His rate of success was so much higher than the norm that he had nearby Menonites and Amish contacting him for advice on hatching ducklings!

Good luck with your hatch!


----------



## GrannyCarol (Mar 23, 2005)

I don't have those rates of success, but I do have pretty good luck with duck eggs. I agree with the 28 days, turn them three times a day (unless I forget one) and watch humidity carefully. It's very dry here, so I run a humidifier in the room with the incubator, keep the little trays full inside of it and also add wet sponges - my best trick there is to buy the smallest tin foil bread pans and cut the bottoms off short enough to fit under the wire mesh and put the wet sponges in them. It's all I can do to keep 50% humidity most of the time! Also Storey's Guide to Ducks recommends cooling the eggs for a few minutes a day after about day 9 and leaving them alone the last couple of days to hatch. 

I agree - all water added is warm water. 

The best thing is that if you are close to right, you will most likely hatch some of the eggs at any rate - they are pretty forgiving! 

You are using an automatic turner - I'd take them out on day 25. I'm not sure what type of incubator you are using, that affects the temperature. I'm using a still air Little Giant (pretty basic) and keeping it about 99 degrees. I've got eggs in now - I put in 19 eggs and several of them just weren't fertile. We've had a late spring and very cold winter and they just started laying again, so I'm not surprised at that! After the 10 day candling I have 12 that look great and one I'm not sure of in there (which reminds me to check that one again tonight before I go to bed). 

I love watching them grow.  It's so cool to realize they breathe through their shells - take in air and exhale CO2. Having eggs is like having a whole 'nother pet!


----------



## NEfarmgirl (Jan 27, 2009)

Candle them at about a week to see if they are viable or not. You should see a spider like red veins coming from a little red mass. If not throw the eggs out--they will smell after a while.

28 days to hatch--stop turning on day 25

It is easier to put a bowl of water in the incubator and make sure there is water in it the whole time. warm water

Temperature needs to be at 99.5 degrees and you can let the temp drop a degree the day of the hatch.

Turn at least 3 times a day if not more if they are on a turner take them off at day 25.

If you have plugs for air circulation make sure both are removed on the 25th day.

The ducks we hatched did have problems hatching and we had to help them out. If they start and do not seem to make progress you may need to help them out. Wait 24 hours before trying to help them out of their shells.


----------



## Danaus29 (Sep 12, 2005)

Unless you are hatching Muscovy eggs. Those can take up to 37 days.


----------



## Brisket (Sep 29, 2007)

thank you all for the tips, I wrapped the incubator with a little extra insulation, its cold here still, checked the incubator this morning at 5:30 eggs were 120 degrees, I know I'm suppose to hatch them not cook them, I was just experimenting, experiment failed.

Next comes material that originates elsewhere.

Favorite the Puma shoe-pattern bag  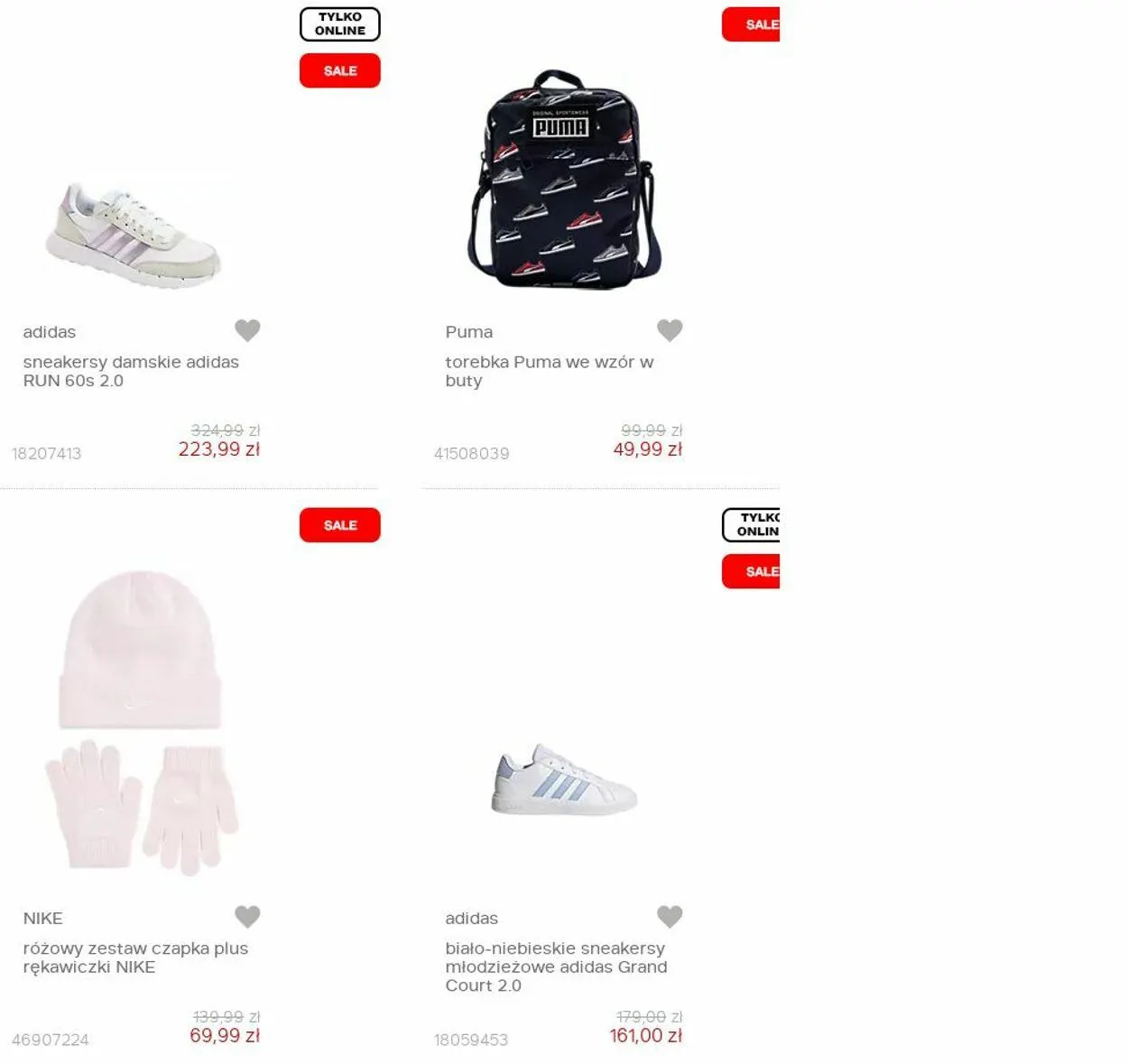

Will bring incubator in the house. A friend had just called and asked if I could incubate some eggs for him I said no problem and he brought them over they were filthy, had been stored cold not warmed up and old, so he did learn a thing also.


----------



## GrannyCarol (Mar 23, 2005)

You can store eggs cold before hatch - sometimes even in the fridge (but not frozen of course!). They should be cool, about 50 degrees, for best storage. I've stored eggs up to 10 days and had them hatch. If his eggs are laid dirty, he could try to wash them ALL very gently in warm water so that they are treated the same, then to store them. Then you pay close attention to their weight as they incubate. They should lose weight slowly as the air pocket gets larger - if they lose weight too fast they are too dry. You can also mark the air pocket - it should slowly get larger, if it changes quickly you need more humidity. My duck eggs seem to lose about 0.1 or 0.05 oz in the first week - don't remember much more than that as I'm at 11 days right now..  

Misting the eggs is supposed to actually cause them to dry out more, I never figured that out as it seems counter intuitive, but that's what the book says! Just remember they breathe through the shells and must have some fresh air and can't really sit wet or they will suffocate. 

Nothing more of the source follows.